REQUIRED ACTION: Repeat all entries exactly.

PROVIDED RECORDS:
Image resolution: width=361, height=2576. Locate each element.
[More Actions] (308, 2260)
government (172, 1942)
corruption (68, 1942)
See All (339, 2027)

RESULT FOR THIS TASK:
Image resolution: width=361, height=2576. Locate each element.
[More Actions] (308, 2260)
government (172, 1942)
corruption (68, 1942)
See All (339, 2027)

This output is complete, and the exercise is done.